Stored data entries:
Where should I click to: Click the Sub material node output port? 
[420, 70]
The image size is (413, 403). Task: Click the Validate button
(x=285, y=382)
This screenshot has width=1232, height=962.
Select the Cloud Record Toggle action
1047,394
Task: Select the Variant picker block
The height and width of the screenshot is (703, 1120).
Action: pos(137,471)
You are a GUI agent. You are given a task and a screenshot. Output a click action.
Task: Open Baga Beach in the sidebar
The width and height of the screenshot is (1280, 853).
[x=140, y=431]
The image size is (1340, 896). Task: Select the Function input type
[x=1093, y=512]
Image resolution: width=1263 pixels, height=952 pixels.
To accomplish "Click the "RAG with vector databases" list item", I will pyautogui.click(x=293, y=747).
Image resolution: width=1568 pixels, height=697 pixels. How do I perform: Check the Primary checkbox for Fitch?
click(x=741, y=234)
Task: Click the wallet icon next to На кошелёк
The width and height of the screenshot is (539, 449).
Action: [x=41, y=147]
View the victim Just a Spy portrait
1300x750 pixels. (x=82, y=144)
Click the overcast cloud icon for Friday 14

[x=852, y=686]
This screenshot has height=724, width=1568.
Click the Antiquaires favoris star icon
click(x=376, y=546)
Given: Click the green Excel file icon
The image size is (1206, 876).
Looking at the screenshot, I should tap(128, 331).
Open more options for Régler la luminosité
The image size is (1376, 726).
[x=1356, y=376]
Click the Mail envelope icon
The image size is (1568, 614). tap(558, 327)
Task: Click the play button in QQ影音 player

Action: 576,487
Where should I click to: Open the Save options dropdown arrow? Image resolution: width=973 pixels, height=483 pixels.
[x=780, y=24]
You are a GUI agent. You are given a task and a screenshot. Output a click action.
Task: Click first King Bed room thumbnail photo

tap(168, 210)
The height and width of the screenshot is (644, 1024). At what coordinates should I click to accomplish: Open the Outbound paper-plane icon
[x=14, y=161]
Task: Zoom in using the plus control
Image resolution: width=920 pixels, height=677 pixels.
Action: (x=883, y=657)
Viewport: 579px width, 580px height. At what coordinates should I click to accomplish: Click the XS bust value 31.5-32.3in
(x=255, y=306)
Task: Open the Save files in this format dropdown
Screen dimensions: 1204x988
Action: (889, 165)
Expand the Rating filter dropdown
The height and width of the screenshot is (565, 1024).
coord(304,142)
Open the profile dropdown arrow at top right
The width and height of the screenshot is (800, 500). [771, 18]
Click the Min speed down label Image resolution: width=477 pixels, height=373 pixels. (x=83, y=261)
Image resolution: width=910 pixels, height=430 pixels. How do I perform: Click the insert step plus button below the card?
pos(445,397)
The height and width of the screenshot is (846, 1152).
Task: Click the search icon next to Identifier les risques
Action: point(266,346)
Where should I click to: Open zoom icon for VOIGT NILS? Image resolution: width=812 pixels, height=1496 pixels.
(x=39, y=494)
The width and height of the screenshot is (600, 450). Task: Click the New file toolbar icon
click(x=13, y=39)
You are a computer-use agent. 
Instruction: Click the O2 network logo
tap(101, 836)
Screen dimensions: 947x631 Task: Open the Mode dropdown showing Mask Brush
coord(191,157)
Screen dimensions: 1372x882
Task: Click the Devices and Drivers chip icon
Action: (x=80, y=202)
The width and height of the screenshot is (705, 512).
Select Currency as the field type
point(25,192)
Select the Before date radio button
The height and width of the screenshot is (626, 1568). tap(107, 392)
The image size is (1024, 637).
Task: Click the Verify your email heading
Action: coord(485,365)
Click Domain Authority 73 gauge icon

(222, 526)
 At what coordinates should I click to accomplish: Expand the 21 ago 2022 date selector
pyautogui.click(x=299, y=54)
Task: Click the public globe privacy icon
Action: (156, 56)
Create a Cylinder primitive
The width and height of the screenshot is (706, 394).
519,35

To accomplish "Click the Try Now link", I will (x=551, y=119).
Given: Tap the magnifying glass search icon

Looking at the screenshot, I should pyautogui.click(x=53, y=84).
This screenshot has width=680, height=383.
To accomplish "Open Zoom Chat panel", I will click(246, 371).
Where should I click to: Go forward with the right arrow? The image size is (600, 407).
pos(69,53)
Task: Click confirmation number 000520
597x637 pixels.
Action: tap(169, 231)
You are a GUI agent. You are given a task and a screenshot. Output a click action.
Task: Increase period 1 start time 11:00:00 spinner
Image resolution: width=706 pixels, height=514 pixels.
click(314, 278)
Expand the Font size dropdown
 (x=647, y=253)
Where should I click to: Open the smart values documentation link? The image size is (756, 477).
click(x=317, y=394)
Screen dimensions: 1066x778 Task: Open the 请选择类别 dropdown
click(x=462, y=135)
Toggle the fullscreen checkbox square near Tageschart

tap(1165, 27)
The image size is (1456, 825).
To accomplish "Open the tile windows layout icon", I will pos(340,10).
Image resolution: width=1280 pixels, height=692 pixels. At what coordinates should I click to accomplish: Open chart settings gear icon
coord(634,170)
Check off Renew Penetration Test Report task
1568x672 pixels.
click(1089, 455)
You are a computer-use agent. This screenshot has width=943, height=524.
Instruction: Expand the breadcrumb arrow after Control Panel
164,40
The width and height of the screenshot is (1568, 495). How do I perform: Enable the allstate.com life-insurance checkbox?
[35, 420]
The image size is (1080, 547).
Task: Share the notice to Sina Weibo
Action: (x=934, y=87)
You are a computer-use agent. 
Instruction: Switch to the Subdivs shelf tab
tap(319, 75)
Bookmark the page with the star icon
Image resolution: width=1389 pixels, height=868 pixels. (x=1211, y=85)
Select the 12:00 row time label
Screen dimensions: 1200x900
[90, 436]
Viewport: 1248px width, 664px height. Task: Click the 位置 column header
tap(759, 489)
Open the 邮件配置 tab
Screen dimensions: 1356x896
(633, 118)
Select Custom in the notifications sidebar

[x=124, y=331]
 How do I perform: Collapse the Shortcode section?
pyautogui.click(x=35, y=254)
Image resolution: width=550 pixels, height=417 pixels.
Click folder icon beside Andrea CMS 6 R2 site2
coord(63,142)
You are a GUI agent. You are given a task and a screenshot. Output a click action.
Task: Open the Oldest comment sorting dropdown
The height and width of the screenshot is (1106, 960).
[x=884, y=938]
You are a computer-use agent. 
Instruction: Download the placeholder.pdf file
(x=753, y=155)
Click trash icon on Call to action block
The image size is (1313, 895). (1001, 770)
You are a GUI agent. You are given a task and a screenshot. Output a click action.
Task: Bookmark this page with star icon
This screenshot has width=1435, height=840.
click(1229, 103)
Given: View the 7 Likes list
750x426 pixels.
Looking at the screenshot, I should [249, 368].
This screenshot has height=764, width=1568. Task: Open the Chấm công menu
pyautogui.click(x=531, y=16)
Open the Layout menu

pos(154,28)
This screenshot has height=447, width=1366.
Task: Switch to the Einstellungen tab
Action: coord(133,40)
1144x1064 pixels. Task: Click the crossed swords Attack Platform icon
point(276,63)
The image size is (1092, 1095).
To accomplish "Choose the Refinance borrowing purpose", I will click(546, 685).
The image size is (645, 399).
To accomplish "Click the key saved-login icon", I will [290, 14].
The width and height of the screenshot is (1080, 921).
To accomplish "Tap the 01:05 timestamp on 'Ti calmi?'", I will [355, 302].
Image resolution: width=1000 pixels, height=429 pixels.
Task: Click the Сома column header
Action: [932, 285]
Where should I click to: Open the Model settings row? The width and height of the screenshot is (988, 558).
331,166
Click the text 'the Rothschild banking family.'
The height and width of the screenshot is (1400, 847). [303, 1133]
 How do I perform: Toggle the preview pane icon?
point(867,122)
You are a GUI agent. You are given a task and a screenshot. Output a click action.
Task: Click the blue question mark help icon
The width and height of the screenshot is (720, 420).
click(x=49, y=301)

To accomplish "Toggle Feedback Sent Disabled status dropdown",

* EXERCISE GOAL *
All of the entries are to be transcribed exactly.

* ANSWER *
Where should I click to: Click the Sub material node output port? 
[420, 70]
The image size is (413, 403). Task: Click the Validate button
(x=285, y=382)
This screenshot has width=1232, height=962.
Select the Cloud Record Toggle action
1047,394
Task: Select the Variant picker block
The height and width of the screenshot is (703, 1120).
Action: pos(137,471)
You are a GUI agent. You are given a task and a screenshot. Output a click action.
Task: Open Baga Beach in the sidebar
The width and height of the screenshot is (1280, 853).
[x=140, y=431]
The image size is (1340, 896). Task: Select the Function input type
[x=1093, y=512]
Image resolution: width=1263 pixels, height=952 pixels.
To accomplish "Click the "RAG with vector databases" list item", I will pyautogui.click(x=293, y=747).
Image resolution: width=1568 pixels, height=697 pixels. How do I perform: Check the Primary checkbox for Fitch?
click(x=741, y=234)
Task: Click the wallet icon next to На кошелёк
The width and height of the screenshot is (539, 449).
Action: [x=41, y=147]
View the victim Just a Spy portrait
1300x750 pixels. (x=82, y=144)
Click the overcast cloud icon for Friday 14

[x=852, y=686]
This screenshot has height=724, width=1568.
Click the Antiquaires favoris star icon
click(x=376, y=546)
Given: Click the green Excel file icon
The image size is (1206, 876).
Looking at the screenshot, I should tap(128, 331).
Open more options for Régler la luminosité
The image size is (1376, 726).
[x=1356, y=376]
Click the Mail envelope icon
The image size is (1568, 614). tap(558, 327)
Task: Click the play button in QQ影音 player

Action: 576,487
Where should I click to: Open the Save options dropdown arrow? Image resolution: width=973 pixels, height=483 pixels.
[x=780, y=24]
You are a GUI agent. You are given a task and a screenshot. Output a click action.
Task: Click first King Bed room thumbnail photo

tap(168, 210)
The height and width of the screenshot is (644, 1024). At what coordinates should I click to accomplish: Open the Outbound paper-plane icon
[x=14, y=161]
Task: Zoom in using the plus control
Image resolution: width=920 pixels, height=677 pixels.
Action: (x=883, y=657)
Viewport: 579px width, 580px height. At what coordinates should I click to accomplish: Click the XS bust value 31.5-32.3in
(x=255, y=306)
Task: Open the Save files in this format dropdown
Screen dimensions: 1204x988
Action: (889, 165)
Expand the Rating filter dropdown
The height and width of the screenshot is (565, 1024).
coord(304,142)
Open the profile dropdown arrow at top right
The width and height of the screenshot is (800, 500). [771, 18]
Click the Min speed down label Image resolution: width=477 pixels, height=373 pixels. (x=83, y=261)
Image resolution: width=910 pixels, height=430 pixels. How do I perform: Click the insert step plus button below the card?
pos(445,397)
The height and width of the screenshot is (846, 1152).
Task: Click the search icon next to Identifier les risques
Action: point(266,346)
Where should I click to: Open zoom icon for VOIGT NILS? Image resolution: width=812 pixels, height=1496 pixels.
(x=39, y=494)
The width and height of the screenshot is (600, 450). Task: Click the New file toolbar icon
click(x=13, y=39)
You are a computer-use agent. 
Instruction: Click the O2 network logo
tap(101, 836)
Screen dimensions: 947x631 Task: Open the Mode dropdown showing Mask Brush
coord(191,157)
Screen dimensions: 1372x882
Task: Click the Devices and Drivers chip icon
Action: (x=80, y=202)
The width and height of the screenshot is (705, 512).
Select Currency as the field type
point(25,192)
Select the Before date radio button
The height and width of the screenshot is (626, 1568). tap(107, 392)
The image size is (1024, 637).
Task: Click the Verify your email heading
Action: coord(485,365)
Click Domain Authority 73 gauge icon

(222, 526)
 At what coordinates should I click to accomplish: Expand the 21 ago 2022 date selector
pyautogui.click(x=299, y=54)
Task: Click the public globe privacy icon
Action: (156, 56)
Create a Cylinder primitive
The width and height of the screenshot is (706, 394).
519,35

To accomplish "Click the Try Now link", I will (x=551, y=119).
Given: Tap the magnifying glass search icon

Looking at the screenshot, I should pyautogui.click(x=53, y=84).
This screenshot has width=680, height=383.
To accomplish "Open Zoom Chat panel", I will click(246, 371).
Where should I click to: Go forward with the right arrow? The image size is (600, 407).
pos(69,53)
Task: Click confirmation number 000520
597x637 pixels.
Action: tap(169, 231)
You are a GUI agent. You are given a task and a screenshot. Output a click action.
Task: Increase period 1 start time 11:00:00 spinner
Image resolution: width=706 pixels, height=514 pixels.
click(314, 278)
Expand the Font size dropdown
 (x=647, y=253)
Where should I click to: Open the smart values documentation link? The image size is (756, 477).
click(x=317, y=394)
Screen dimensions: 1066x778 Task: Open the 请选择类别 dropdown
click(x=462, y=135)
Toggle the fullscreen checkbox square near Tageschart

tap(1165, 27)
The image size is (1456, 825).
To accomplish "Open the tile windows layout icon", I will pos(340,10).
Image resolution: width=1280 pixels, height=692 pixels. At what coordinates should I click to accomplish: Open chart settings gear icon
coord(634,170)
Check off Renew Penetration Test Report task
1568x672 pixels.
click(1089, 455)
You are a computer-use agent. This screenshot has width=943, height=524.
Instruction: Expand the breadcrumb arrow after Control Panel
164,40
The width and height of the screenshot is (1568, 495). How do I perform: Enable the allstate.com life-insurance checkbox?
[35, 420]
The image size is (1080, 547).
Task: Share the notice to Sina Weibo
Action: (x=934, y=87)
You are a computer-use agent. 
Instruction: Switch to the Subdivs shelf tab
tap(319, 75)
Bookmark the page with the star icon
Image resolution: width=1389 pixels, height=868 pixels. (x=1211, y=85)
Select the 12:00 row time label
Screen dimensions: 1200x900
[90, 436]
Viewport: 1248px width, 664px height. Task: Click the 位置 column header
tap(759, 489)
Open the 邮件配置 tab
Screen dimensions: 1356x896
(633, 118)
Select Custom in the notifications sidebar

[x=124, y=331]
 How do I perform: Collapse the Shortcode section?
pyautogui.click(x=35, y=254)
Image resolution: width=550 pixels, height=417 pixels.
Click folder icon beside Andrea CMS 6 R2 site2
coord(63,142)
You are a GUI agent. You are given a task and a screenshot. Output a click action.
Task: Open the Oldest comment sorting dropdown
The height and width of the screenshot is (1106, 960).
[x=884, y=938]
You are a computer-use agent. 
Instruction: Download the placeholder.pdf file
(x=753, y=155)
Click trash icon on Call to action block
The image size is (1313, 895). (1001, 770)
You are a GUI agent. You are given a task and a screenshot. Output a click action.
Task: Bookmark this page with star icon
This screenshot has width=1435, height=840.
click(1229, 103)
Given: View the 7 Likes list
750x426 pixels.
Looking at the screenshot, I should [249, 368].
This screenshot has height=764, width=1568. Task: Open the Chấm công menu
pyautogui.click(x=531, y=16)
Open the Layout menu

pos(154,28)
This screenshot has height=447, width=1366.
Task: Switch to the Einstellungen tab
Action: coord(133,40)
1144x1064 pixels. Task: Click the crossed swords Attack Platform icon
point(276,63)
The image size is (1092, 1095).
To accomplish "Choose the Refinance borrowing purpose", I will click(546, 685).
The image size is (645, 399).
To accomplish "Click the key saved-login icon", I will [290, 14].
The width and height of the screenshot is (1080, 921).
To accomplish "Tap the 01:05 timestamp on 'Ti calmi?'", I will [355, 302].
Image resolution: width=1000 pixels, height=429 pixels.
Task: Click the Сома column header
Action: [932, 285]
Where should I click to: Open the Model settings row? The width and height of the screenshot is (988, 558).
331,166
Click the text 'the Rothschild banking family.'
The height and width of the screenshot is (1400, 847). [303, 1133]
 How do I perform: Toggle the preview pane icon?
point(867,122)
You are a GUI agent. You are given a task and a screenshot. Output a click action.
Task: Click the blue question mark help icon
The width and height of the screenshot is (720, 420).
click(x=49, y=301)

To accomplish "Toggle Feedback Sent Disabled status dropdown",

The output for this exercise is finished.